The party of Pakistan's former PM Benazir Bhutto has said more than 700 members were arrested overnight ahead of a planned mass rally on Friday.
Anti-emergency rule protests have so far been limited
They were held under emergency measures brought in on Saturday by President Pervez Musharraf, the party said.
Separately in Karachi, five more people were charged with sedition, which can carry the death penalty.
The moves came hours after US President George W Bush told Gen Musharraf in a "frank" phone call to hold polls soon.
Mr Bush told Gen Musharraf he could not be both army head and president.
Gen Musharraf has said he declared the state of emergency because of a crisis caused by militant violence and an unruly judiciary.
Ms Bhutto's Pakistan People's Party (PPP) is planning a huge public rally in Rawalpindi, close to the capital, Islamabad, on Friday.
Party spokeswoman Farzana Raja told Reuters news agency members had been taken from their homes in mass detentions overnight in central Punjab province. The government has denied mass arrests.
Ms Bhutto had earlier insisted Friday's rally would go ahead despite an official ban and called for a "long march" next week unless Gen Musharraf changed course.
She is insisting that he restore the constitution, hold elections and resign as head of the army.
Ms Bhutto is also demanding the release of lawyers, judges and activists detained in the past few days.
The authorities have warned that police will not allow the demonstration to go ahead.
Rawalpindi mayor Javed Akhlas said: "We will ensure that they don't violate the ban on rallies, and if they do it, the government will take action according to the law."
He told the Associated Press there was a "strong threat" of another suicide bomb attack against Ms Bhutto, who survived an assassination attempt in Karachi on 18 October that killed more than 140 people.
Protests since emergency rule was brought in have been limited but correspondents say the Rawalpindi rally could raise the stakes dramatically in the country's political crisis.
However, the BBC's Barbara Plett in Islamabad says other major opposition parties have not responded to Ms Bhutto's call for united action.
The five new people in Karachi charged with sedition had allegedly made comments and distributed leaflets against emergency rule.
Hasil Bizinjo and Ayub Qureshi, two leaders of a Baloch grouping, the National Party, Yusuf Mastikhan of the National Workers Party and union leaders Farid Awan and Yusuf Sahi were formally charged on Thursday and remanded in custody for two weeks.
A lawyer for the Baloch politicians, Arif Mohammad Khan, told the BBC the police report charged them with raising anti-government slogans and inciting people to violence in a gathering outside the Karachi Press Club on Tuesday.

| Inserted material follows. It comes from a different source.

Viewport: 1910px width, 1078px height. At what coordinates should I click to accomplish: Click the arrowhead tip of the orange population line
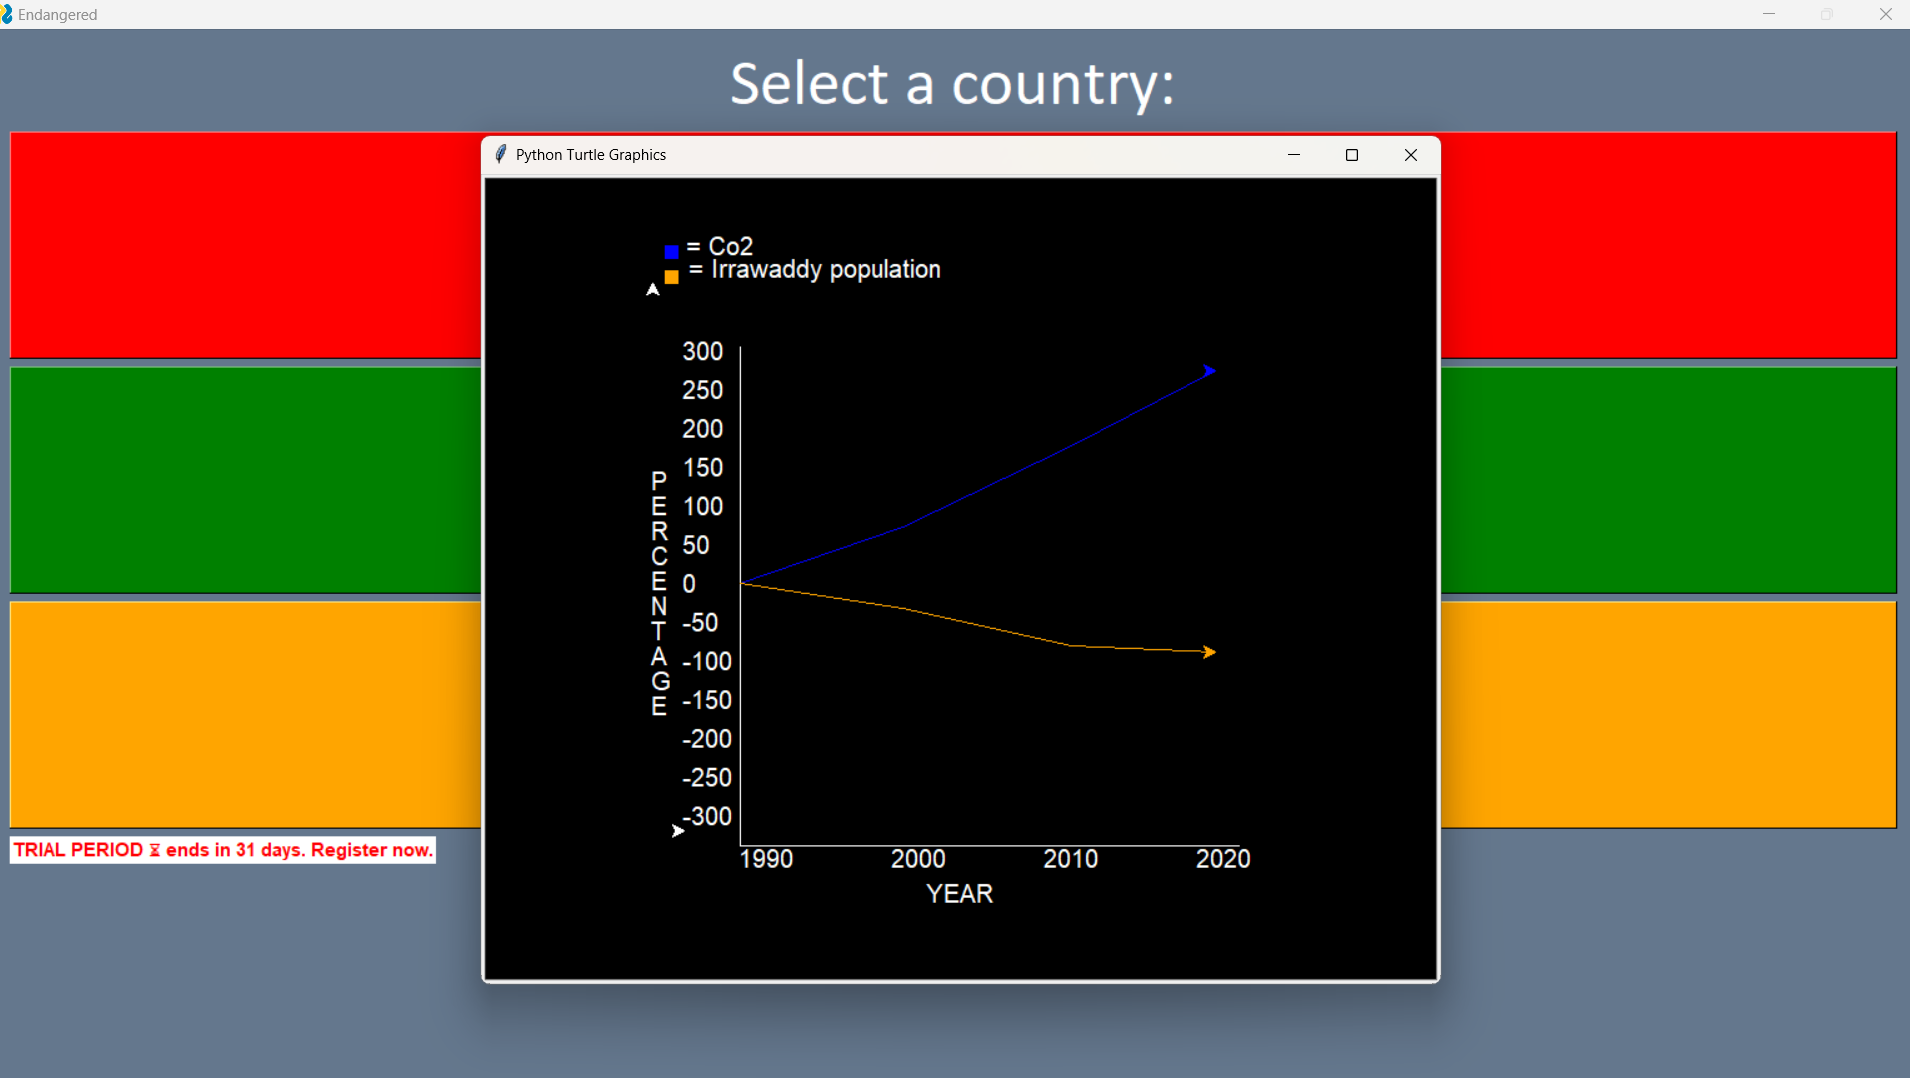click(x=1209, y=652)
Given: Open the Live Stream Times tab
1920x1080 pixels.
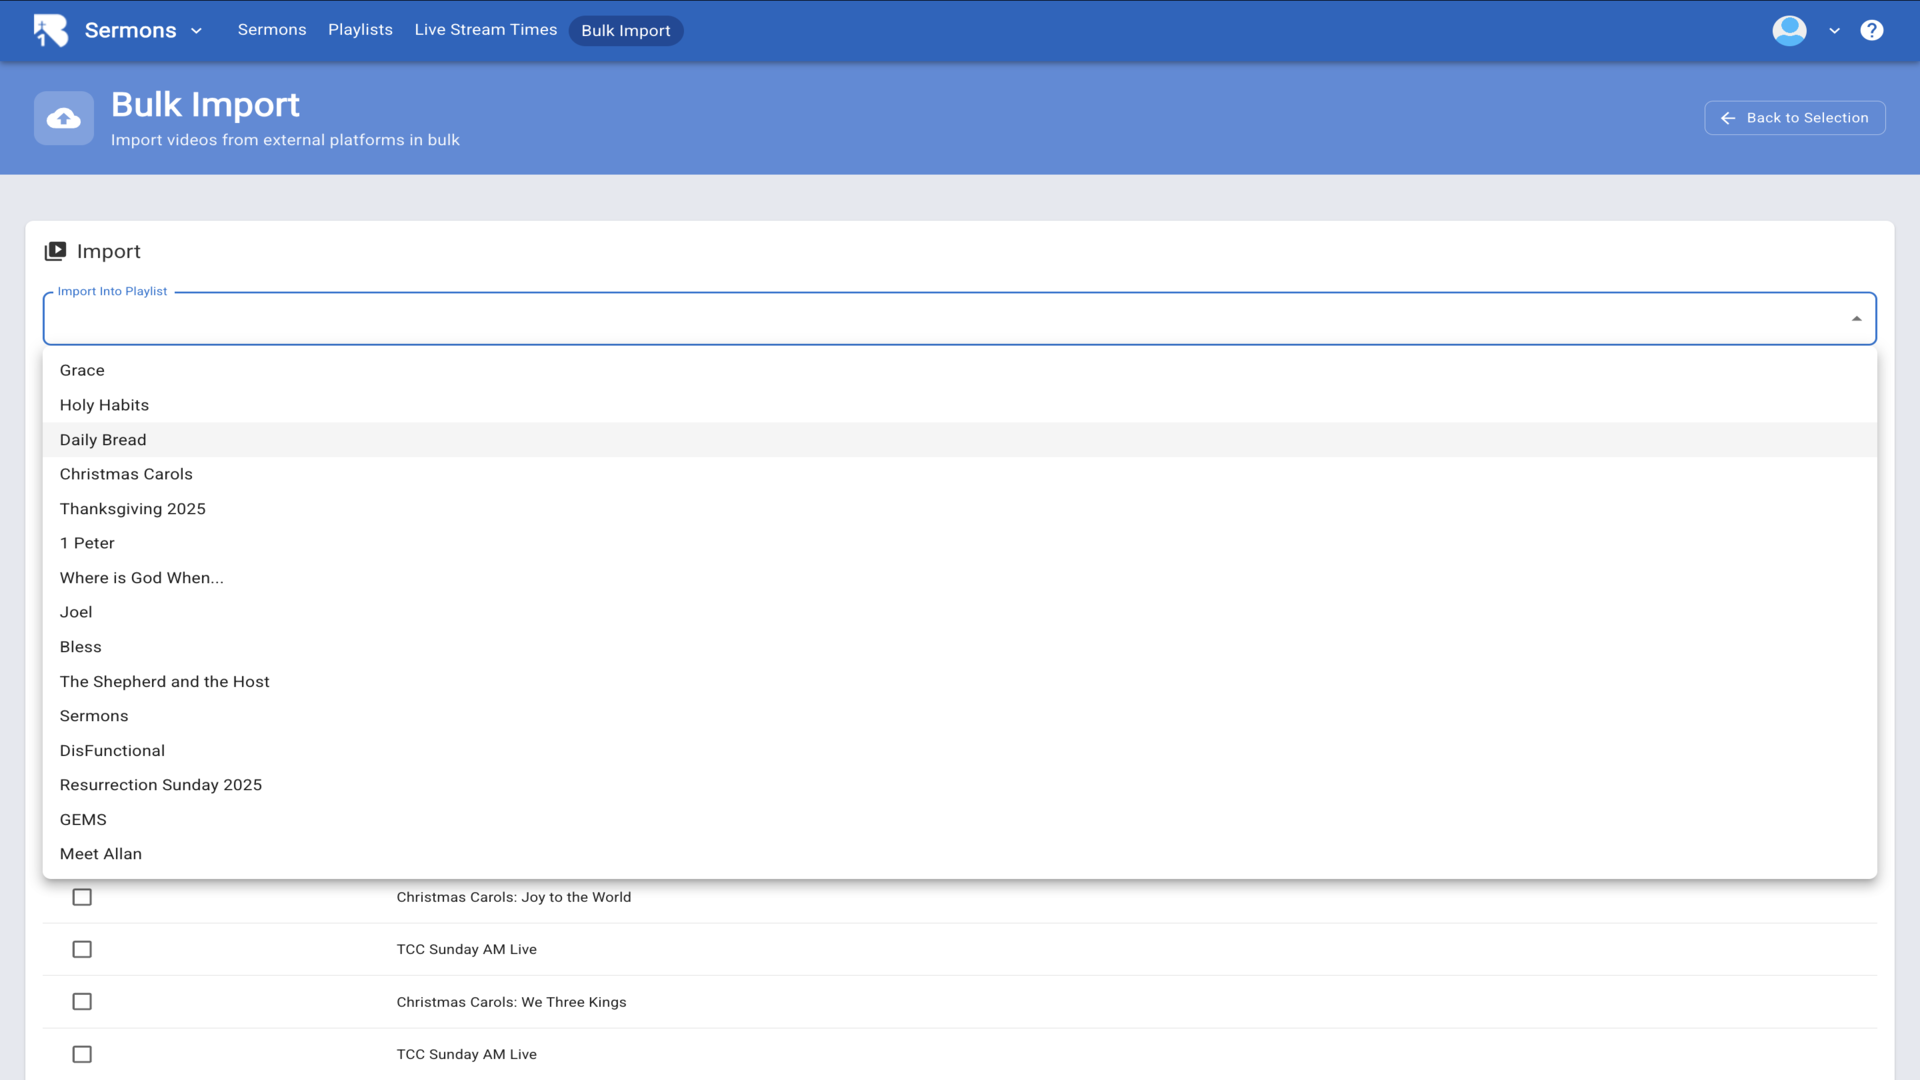Looking at the screenshot, I should pos(485,30).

Eight lawyers who are absconding, including one woman, were charged with sedition in the city on Wednesday.
Mr Bush said he had spoken to Gen Musharraf by phone for 20 minutes.
"My message was that we believe strongly in elections and that you ought to have elections soon and you need to take off your uniform," Mr Bush told reporters.
Gen Musharraf imposed emergency rule after months of unrest
"You can't be the president and the head of the military at the same time, so I had a very frank discussion with him."
Mr Bush also noted that Gen Musharraf had been an "indispensable ally".
On Thursday, Pakistan's attorney general, Malik Mohammad Qayyum, quoted by AFP news agency, said elections scheduled for January would be held in February.
However, there have been a number of conflicting comments on the date of elections since the emergency was announced.